Kazakhs count cost of living as largest city reels from violence

Citizens appeared dazed as they returned to everyday errands in the financial hub

Reuters January 10, 2022
Kazakh service members stand guard at a checkpoint following the protests triggered by fuel price increase in Almaty, Kazakhstan January 7, 2022. PHOTO: REUTERS


Before clashes between security forces and government opponents left dozens dead and rendered parts of Kazakhstan's largest city almost unrecognisable, citizens in the west of the oil-rich country were staging their own protest against a sudden New Year fuel hike.

By the time the government rolled back prices for liquefied petroleum gas -- a relatively cheap petrol alternative widely used by residents of the former Soviet republic's hydrocarbon heartland -- solidarity demonstrations had popped up all over the vast republic.

In Kazakhstan, a long summer drought and complications in the landlocked country's trade with China made 2021 an especially expensive year, with strong inflation forecast to continue this year too.

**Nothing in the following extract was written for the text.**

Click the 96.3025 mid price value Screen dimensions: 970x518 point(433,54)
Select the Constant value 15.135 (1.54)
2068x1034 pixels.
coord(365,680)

The concession from beleaguered President Kassym-Jomart Tokayev to reduce LPG prices by more than half on Tuesday arrived too late to save a reputation for stability carefully cultivated by the republic's image-conscious authoritarian leadership.

That night and on Wednesday the southern city of Almaty witnessed protests of unprecedented size and ferocity that saw government buildings seized and set alight before the army and a Russia-led peacekeeping mission restored an uneasy calm.

As residents surveyed the devastation, many blamed the sheer gulf between a ruling elite constantly finding ways to enrich itself and ordinary people getting steadily poorer.

"Everything has become so awfully expensive," complained Galiya, a 42-year-old protester who gave only her first name and said she planned to go abroad in search of work if there were no major changes to the government.

'We live in poverty'

"We have all the minerals in the periodic table here but we live in poverty. The government raised the minimum wage from 42,500 tenge (roughly $100) to 60,000 tenge at the start of the year. How would you begin to live here on that?"

The last quarter of 2021 bequeathed Kazakhstan its worst food inflation since 2016, a year that brought unprecedented nationwide protests as citizens opposed proposals for land code amendments that extended land leases for foreign investors.

The demonstrators made frequent reference to next-door China, whose economic interests in the country have sparked anxiety in the past.

But local analysts argued that the protest mood was payback for the government's overnight move to strip away supports for the tenge currency the year before –- a de facto 50 percent devaluation that collapsed local purchasing power and intensified resentment of top-level officials and their offshore lifestyles.

This time round a long summer drought causing price spikes for vegetables, meat and animal feed has compounded household woes in an economy still struggling to bounce back from the global energy price crash in 2014.

Frequent rule changes, subsidy cuts and "speculation" on Beijing's side of the border in the second half of 2021 meanwhile caused long waits and a surge in costs for containers carrying imported goods, according to Oksana Sorokina, director of the Almaty-based SevenR Logistics company.

"As a result we met the end of the year with a shortage of goods with wild prices that of course were passed on to end-consumers," Sorokina told AFP.


Country of contrasts

Like many emerging economies dependent on energy exports, Kazakhstan is a country of stark contrasts.

Nur-Sultan, the city that replaced Almaty as capital in 1997, glitters with cosmic architecture designed by the likes of Britain's Norman Foster. The government has continued to pour money into the city, while many provincial centres have struggled to shed their Soviet-era skin.

In Almaty, mountain suburbs are studded with colourful mansions, some boasting spires. But the bowels of the city are an indifferent grey and suffer some of the world's worst air during the coal-powered heating season.

Citizens appeared dazed as they returned to everyday errands in the financial hub and came to terms with damage inflicted by rampaging mobs.

A 34-year-old psychologist called Natalya said she accepted the government explanation that the events that rocked her city were part of a "planned act of terror" while acknowledging that price rises had contributed to deep dissatisfaction.

"The problem is that salaries have stayed the same. (Cost of living) became a useful trigger, and death and horror were consequences," Natalya said. "Now I think the government will take the people into account a little more often."

Tatiana Boldyreva, a private tutor who was buying fresh milk served in plastic bags, agreed.

"Prices are out of control," said Boldyreva, as a street butcher hacked hunks of meat for hungry customers, most of whom had not filled their fridges since before New Year.

"But that's no reason to start a war."